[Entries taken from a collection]
• • • • •

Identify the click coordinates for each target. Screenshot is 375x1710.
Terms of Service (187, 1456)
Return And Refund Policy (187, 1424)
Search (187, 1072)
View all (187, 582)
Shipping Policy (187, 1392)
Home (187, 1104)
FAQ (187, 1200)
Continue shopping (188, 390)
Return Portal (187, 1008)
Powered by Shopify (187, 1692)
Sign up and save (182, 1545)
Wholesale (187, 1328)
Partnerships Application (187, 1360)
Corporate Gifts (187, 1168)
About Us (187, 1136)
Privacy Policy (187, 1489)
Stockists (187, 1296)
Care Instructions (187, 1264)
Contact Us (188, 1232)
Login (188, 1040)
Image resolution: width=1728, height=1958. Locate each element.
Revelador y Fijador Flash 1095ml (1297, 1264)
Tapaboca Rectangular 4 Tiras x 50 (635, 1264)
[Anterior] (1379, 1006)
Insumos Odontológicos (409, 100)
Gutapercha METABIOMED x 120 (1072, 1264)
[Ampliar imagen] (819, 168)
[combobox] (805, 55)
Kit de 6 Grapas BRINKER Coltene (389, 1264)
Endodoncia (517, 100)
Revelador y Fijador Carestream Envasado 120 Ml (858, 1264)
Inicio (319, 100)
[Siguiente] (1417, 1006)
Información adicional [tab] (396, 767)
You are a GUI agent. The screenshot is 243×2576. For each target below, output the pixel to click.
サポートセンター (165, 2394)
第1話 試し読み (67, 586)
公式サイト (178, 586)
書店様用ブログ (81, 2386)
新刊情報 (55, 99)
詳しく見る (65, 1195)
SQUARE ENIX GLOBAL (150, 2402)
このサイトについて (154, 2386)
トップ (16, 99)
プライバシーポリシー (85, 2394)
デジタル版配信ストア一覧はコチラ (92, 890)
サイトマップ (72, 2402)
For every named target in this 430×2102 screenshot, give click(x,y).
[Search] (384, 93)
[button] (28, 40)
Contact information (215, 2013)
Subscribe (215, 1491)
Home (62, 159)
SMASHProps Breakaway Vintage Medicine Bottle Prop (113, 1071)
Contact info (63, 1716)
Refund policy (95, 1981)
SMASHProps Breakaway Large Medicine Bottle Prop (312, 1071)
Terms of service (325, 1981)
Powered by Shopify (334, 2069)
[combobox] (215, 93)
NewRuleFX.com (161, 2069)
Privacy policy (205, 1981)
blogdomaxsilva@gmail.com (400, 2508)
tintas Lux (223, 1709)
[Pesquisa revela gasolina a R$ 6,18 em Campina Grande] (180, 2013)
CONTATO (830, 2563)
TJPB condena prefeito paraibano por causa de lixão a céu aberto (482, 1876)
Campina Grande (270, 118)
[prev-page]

• • • • •

◆ Task details
Output the records exactly.

◆ Exercise response
Identify the click coordinates for each target. Screenshot is 375x1710.
Terms of Service (187, 1456)
Return And Refund Policy (187, 1424)
Search (187, 1072)
View all (187, 582)
Shipping Policy (187, 1392)
Home (187, 1104)
FAQ (187, 1200)
Continue shopping (188, 390)
Return Portal (187, 1008)
Powered by Shopify (187, 1692)
Sign up and save (182, 1545)
Wholesale (187, 1328)
Partnerships Application (187, 1360)
Corporate Gifts (187, 1168)
About Us (187, 1136)
Privacy Policy (187, 1489)
Stockists (187, 1296)
Care Instructions (187, 1264)
Contact Us (188, 1232)
Login (188, 1040)
Image resolution: width=1728, height=1958. Locate each element.
Revelador y Fijador Flash 1095ml (1297, 1264)
Tapaboca Rectangular 4 Tiras x 50 (635, 1264)
[Anterior] (1379, 1006)
Insumos Odontológicos (409, 100)
Gutapercha METABIOMED x 120 (1072, 1264)
[Ampliar imagen] (819, 168)
[combobox] (805, 55)
Kit de 6 Grapas BRINKER Coltene (389, 1264)
Endodoncia (517, 100)
Revelador y Fijador Carestream Envasado 120 Ml (858, 1264)
Inicio (319, 100)
[Siguiente] (1417, 1006)
Información adicional [tab] (396, 767)
You are a GUI agent. The screenshot is 243×2576. For each target below, output the pixel to click.
サポートセンター (165, 2394)
第1話 試し読み (67, 586)
公式サイト (178, 586)
書店様用ブログ (81, 2386)
新刊情報 (55, 99)
詳しく見る (65, 1195)
SQUARE ENIX GLOBAL (150, 2402)
このサイトについて (154, 2386)
トップ (16, 99)
プライバシーポリシー (85, 2394)
デジタル版配信ストア一覧はコチラ (92, 890)
サイトマップ (72, 2402)
For every named target in this 430×2102 screenshot, give click(x,y).
[Search] (384, 93)
[button] (28, 40)
Contact information (215, 2013)
Subscribe (215, 1491)
Home (62, 159)
SMASHProps Breakaway Vintage Medicine Bottle Prop (113, 1071)
Contact info (63, 1716)
Refund policy (95, 1981)
SMASHProps Breakaway Large Medicine Bottle Prop (312, 1071)
Terms of service (325, 1981)
Powered by Shopify (334, 2069)
[combobox] (215, 93)
NewRuleFX.com (161, 2069)
Privacy policy (205, 1981)
blogdomaxsilva@gmail.com (400, 2508)
tintas Lux (223, 1709)
[Pesquisa revela gasolina a R$ 6,18 em Campina Grande] (180, 2013)
CONTATO (830, 2563)
TJPB condena prefeito paraibano por causa de lixão a céu aberto (482, 1876)
Campina Grande (270, 118)
[prev-page]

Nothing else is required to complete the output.